May 26, 2015 – Curant Health President & CEO, Patrick Dunham, in Fierce Practice Management – When it comes to practice-management headaches, the hassle involved in obtaining prior authorizations from insurers often leads the list of complaints. And while many elements of fee-for-service reimbursement structures will begin to disappear as the industry moves toward value-based care, this most-disliked task won’t be one of them, according to a recent article from Managed Healthcare Executive.
“We literally just asked a gathering of payers and providers if the use of evidence-based criteria, utilization management and prior authorization are going to fade in the next three years or so, as a result of the move to value-based care and [accountable care organizations] and so on,” Laura Coughlin, the vice president of clinical development with McKesson Health Solutions, recently told MHE. “They were fairly unanimous in saying absolutely not. That’s because the desire to ensure that people are getting safe, effective, quality care is not going to go away.”
As a result, payers may begin to require prior authorizations even more than they do now, especially as more expensive specialty drugs flood the market, noted Patrick Dunham, chief executive officer for Curant Health.
However, the use of such approval systems will evolve, according to experts. Importantly, authorizations will become much faster, even immediate, compared to the not-distant past when it could take up to 15 days to get a preauthorization, Coughlin said.

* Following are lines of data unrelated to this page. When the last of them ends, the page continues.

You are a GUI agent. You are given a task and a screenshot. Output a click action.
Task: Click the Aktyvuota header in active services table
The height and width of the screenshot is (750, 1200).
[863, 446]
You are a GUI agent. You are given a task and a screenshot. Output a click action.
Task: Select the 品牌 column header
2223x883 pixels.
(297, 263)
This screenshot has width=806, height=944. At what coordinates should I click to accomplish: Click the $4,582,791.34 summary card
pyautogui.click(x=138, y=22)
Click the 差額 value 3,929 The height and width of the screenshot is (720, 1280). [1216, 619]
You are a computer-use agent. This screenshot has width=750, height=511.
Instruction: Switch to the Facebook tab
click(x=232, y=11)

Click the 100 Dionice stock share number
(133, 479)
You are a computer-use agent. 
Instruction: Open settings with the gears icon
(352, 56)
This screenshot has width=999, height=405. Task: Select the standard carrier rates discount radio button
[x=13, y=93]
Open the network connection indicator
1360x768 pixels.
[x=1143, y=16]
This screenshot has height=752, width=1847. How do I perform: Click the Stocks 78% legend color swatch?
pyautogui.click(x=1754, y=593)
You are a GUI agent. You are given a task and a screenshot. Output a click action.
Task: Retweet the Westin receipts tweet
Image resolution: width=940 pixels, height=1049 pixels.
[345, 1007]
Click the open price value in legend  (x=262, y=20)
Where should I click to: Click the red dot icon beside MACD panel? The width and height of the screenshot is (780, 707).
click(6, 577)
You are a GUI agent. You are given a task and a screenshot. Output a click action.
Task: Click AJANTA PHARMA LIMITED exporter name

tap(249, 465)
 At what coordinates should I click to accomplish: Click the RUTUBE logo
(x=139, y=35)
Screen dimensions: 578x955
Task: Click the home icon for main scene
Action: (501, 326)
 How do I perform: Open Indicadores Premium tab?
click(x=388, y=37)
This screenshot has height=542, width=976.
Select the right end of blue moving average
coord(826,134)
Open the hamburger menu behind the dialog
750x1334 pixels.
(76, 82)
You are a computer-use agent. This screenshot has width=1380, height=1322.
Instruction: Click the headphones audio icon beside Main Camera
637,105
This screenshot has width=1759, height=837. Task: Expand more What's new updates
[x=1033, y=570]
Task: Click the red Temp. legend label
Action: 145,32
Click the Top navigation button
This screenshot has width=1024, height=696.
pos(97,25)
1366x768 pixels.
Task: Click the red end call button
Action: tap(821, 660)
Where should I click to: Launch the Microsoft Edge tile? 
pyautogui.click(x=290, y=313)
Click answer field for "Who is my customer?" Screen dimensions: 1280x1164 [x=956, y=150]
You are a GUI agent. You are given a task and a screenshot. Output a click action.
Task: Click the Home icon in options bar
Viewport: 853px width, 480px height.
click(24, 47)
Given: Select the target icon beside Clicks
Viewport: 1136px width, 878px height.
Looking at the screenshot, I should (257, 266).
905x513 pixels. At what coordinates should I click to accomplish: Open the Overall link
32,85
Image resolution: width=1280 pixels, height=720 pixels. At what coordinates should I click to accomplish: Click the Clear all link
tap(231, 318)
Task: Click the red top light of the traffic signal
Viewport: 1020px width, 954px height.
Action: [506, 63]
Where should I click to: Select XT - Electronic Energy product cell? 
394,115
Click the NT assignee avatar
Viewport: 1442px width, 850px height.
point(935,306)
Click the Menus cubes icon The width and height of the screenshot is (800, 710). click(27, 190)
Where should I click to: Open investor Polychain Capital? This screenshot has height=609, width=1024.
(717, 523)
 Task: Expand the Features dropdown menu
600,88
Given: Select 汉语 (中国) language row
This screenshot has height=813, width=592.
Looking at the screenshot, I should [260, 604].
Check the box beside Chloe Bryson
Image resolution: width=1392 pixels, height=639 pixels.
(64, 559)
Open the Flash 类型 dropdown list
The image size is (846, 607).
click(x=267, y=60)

It may also be possible for practices to reduce the amount of time they spend on preauthorizations as part of the payer negotiation process, Lucien Roberts, a practice administrator for Gastrointestinal Specialists Inc., in Virginia, told Physicians Practice. If a practice can demonstrate that it does not overuse certain tests, he said, it may be able to argue that asking for a prior authorization each time is a superfluous use of the payer’s staff time.